TALLAHASSEE, Fla. (WTXL) — Mark Feely was a presence in Leon County schools for close to four decades, starting as an assistant coach for Godby's junior varsity football team. He would become their head varsity coach before moving over to Leon in 1999. There, he served in different roles; head football coach, head golf coach, and most recently as athletic director, a position he held since 2003.
Feely died on Sunday at the age of 58, but in the Leon County community, his legacy will remain long into the future.
"Our school district lost one of the really good guys," said Leon County Schools Superintendent Rocky Hanna, who had been friends with Feely for decades. "A great coach, a great mentor, and I lost a best friend."
It's his life, and his legacy, that people are remembering today.
"We talk about that all the time. What are you going to leave?" said Leon head volleyball coach Angie Strickland, who was hired by Feely. "If the consistency is the same out of everyone's mouth, then you've done your part."
"He never gave any job he had a half attempt," added Billy Epting, who met Feely in 2005 when he came to Leon as an assistant principal. "Wherever he was and whatever he did, he did it with all he had."
That started in 1985, when coach got his start at Godby.
"He was one of those young coaches where you knew, this guy is going to go far," remembered Mike Hickman, who coached against Feely.
He would later become the Cougars head football coach before coming to Leon in 1999.

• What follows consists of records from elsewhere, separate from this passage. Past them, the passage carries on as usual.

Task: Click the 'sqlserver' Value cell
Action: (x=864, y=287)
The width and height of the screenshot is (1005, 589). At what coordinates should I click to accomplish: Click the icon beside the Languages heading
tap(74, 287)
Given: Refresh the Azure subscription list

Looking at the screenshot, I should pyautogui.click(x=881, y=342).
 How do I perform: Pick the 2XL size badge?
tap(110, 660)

"He was definitely a players coach. Not only was he going to coach you, he was going to get out there and show you," said Riley Bell, who played under Feely at Leon. "I could talk to him about anything. He was always there for me, when I was playing and even afterwords."
"Didn't put himself first," added Hickman. "It was always about his family, the job that he had, it was about the kids that he worked with, the coaches that he worked with. He was just class."

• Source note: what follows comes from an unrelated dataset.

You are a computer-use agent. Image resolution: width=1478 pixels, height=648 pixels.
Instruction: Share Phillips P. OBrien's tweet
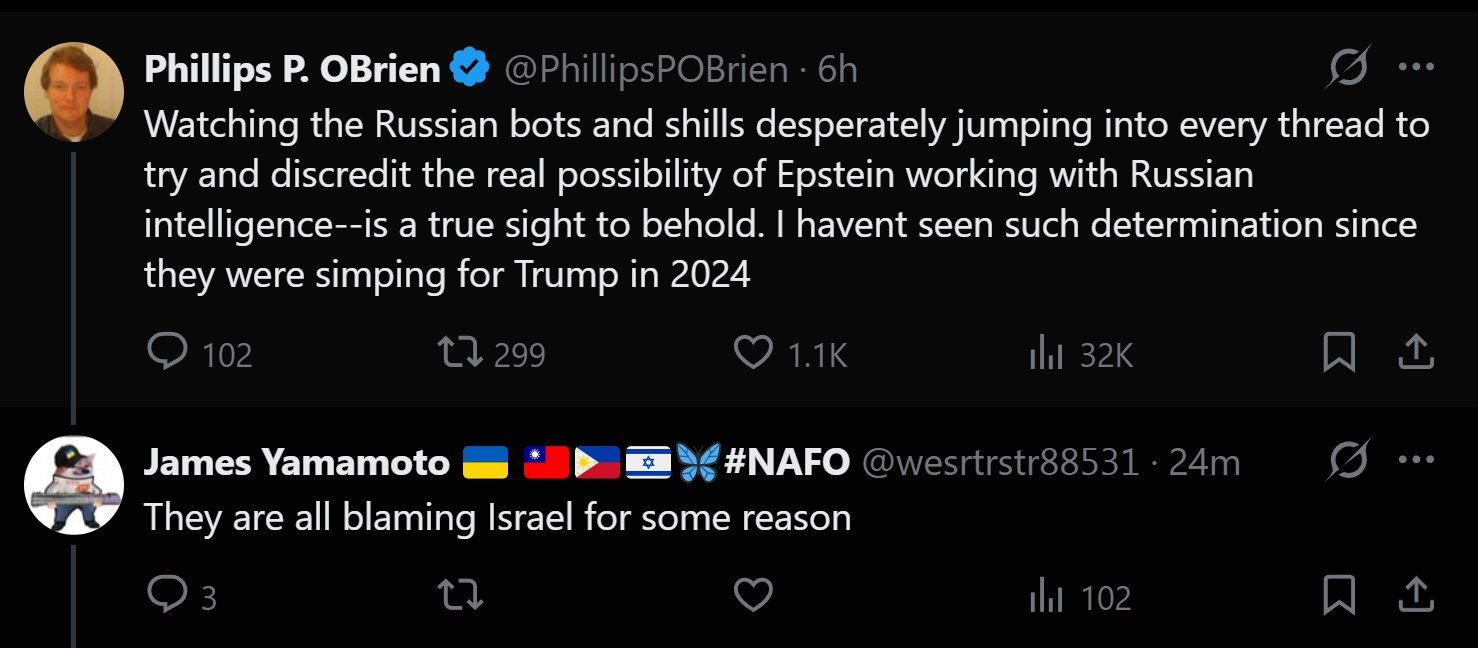coord(1416,353)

Selfless, even through his own battles. He was diagnosed with multiple myeloma in 2009 and given three years to live.
"For him to fight as long as he has is a huge inspiration to me," said Bell. "He fought harder than anyone I've ever known. He's a winner."
"Mark was probably one of the most stubborn, hard headed individuals I've ever met," laughed Epting. "It was that same intensity and commitment to what he believed in that I'll miss the most."
For over a decade he fought. A kidney transplant. An amputation. Through it all, he was still there for others.
"He was by my side in 2011 when we won the state championship," said Strickland. "The biggest thing that I'm going to miss is that I could always text him -- whether he was at dialysis or at the house."
"He would always put others in front of him," said Hanna. "Until the day he died. Until the day he died."
A day mourned by those that loved him.
"The meaning of life is not merely to exist. It's to live with purpose, and Mark realized that."
A purpose to impact, and that's a life, well lived. Coach Feely's service will be Saturday, July the 9th at 1:00 at City Church in Tallahassee.